Pour construire un dispositif solide de réponse aux VSS, les organisateurices doivent lever les freins à la dénonciation et prendre en compte la charge qui pèse sur les victimes lors du signalement. Il est donc essentiel de faciliter et d’accompagner leur démarche.
Les organisations demandent des safe zones, parce que ça rassure, ça fait bien. Mais le premier accueil après une violence est décisif dans le parcours de reconstruction, donc il ne faut pas que ce soit fait n’importe comment. Ça ne peut pas être tenu par des bénévoles. Il faut des personnes professionnelles formées à l’accueil de la parole. C’est un métier, et ça ne s’invente pas.
Une association de prévention VSS
Sans avoir rédigé un protocole de sécurité avec la sécu et s’être mis d’accord sur la marche à suivre sur place, on n’y va pas. On ne va pas juste mettre des paillettes aux gens et jouer à des jeux de société.”
Une association de prévention VSS
Maintenant on ne tient des stands que si on a formé l’organisation avant. On n’a pas envie d’être le service externe qui gère la prévention dans la soirée. On a envie que les organisations se saisissent du problème.”
Une association de prévention VSS
Grâce à leur expertise et à la structuration de leurs actions, les associations féministes jouent un rôle essentiel pour lutter contre les VSS en festival :
• Formation des équipes organisatrices, des professionnel·les de sûreté et des bénévoles.
• Accompagnement des organisations à la construction de dispositifs de prévention et de protocoles de signalement.
• Animation de stands de sensibilisation aux VSS et aux rapports de domination.
• Mise en place de maraudes sur le site de l’événement, sur les parkings, dans les campings.
• Prise en charge des personnes victimes de VSS par des professionnel·les.
Pourtant, elles font régulièrement face à des obstacles qui mettent en difficulté leur travail :
• Non prise en compte des besoins matériels et logistiques.
• Manque de reconnaissance de leur expertise et des compétences professionnelles mobilisées.
• Faible rémunération et remise en question des tarifs indiqués.
• Absence de formation des équipes organisatrices et/ou des agent·es de sûreté en matière de VSS.
• Invisibilisation des rapports de domination systémiques qui provoquent ces violences et réduction des VSS à des enjeux individuels.
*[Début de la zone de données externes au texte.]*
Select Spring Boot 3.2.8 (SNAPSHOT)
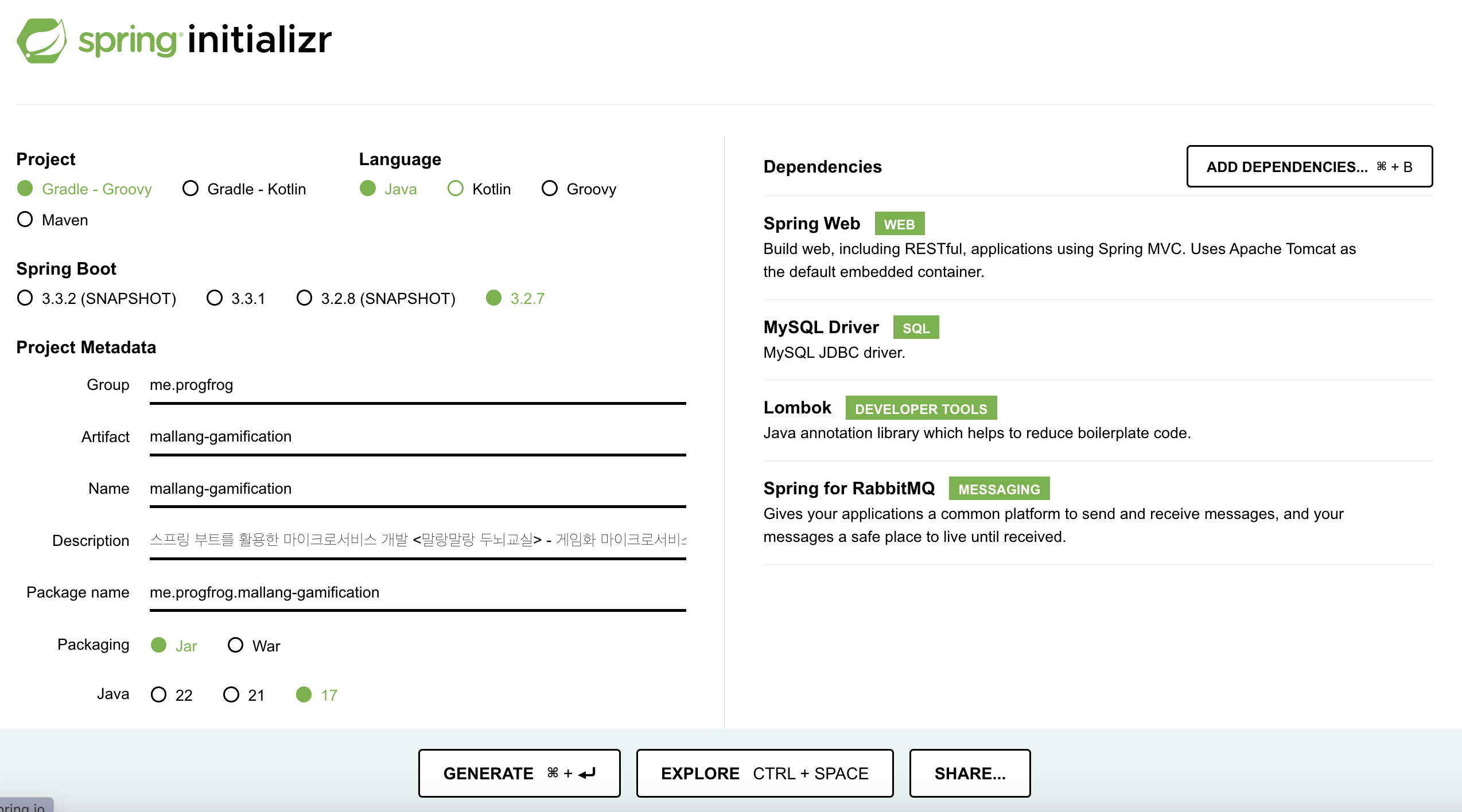 [304, 298]
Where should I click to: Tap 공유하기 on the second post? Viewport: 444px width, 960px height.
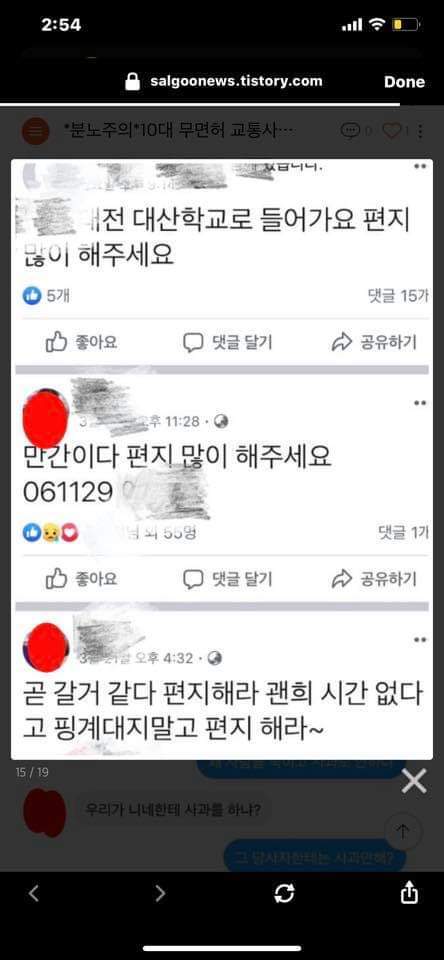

Les associations de lutte contre les VSS et les discriminations jouent un rôle essentiel dans la construction d’événements plus accueillants et plus sécurisants pour toutes et tous. La pérennité de leur travail implique une reconnaissance de leur expertise, des financements stables et suffisants et une responsabilisation des organisations culturelles et des pouvoirs publics en matière de lutte contre les VSS.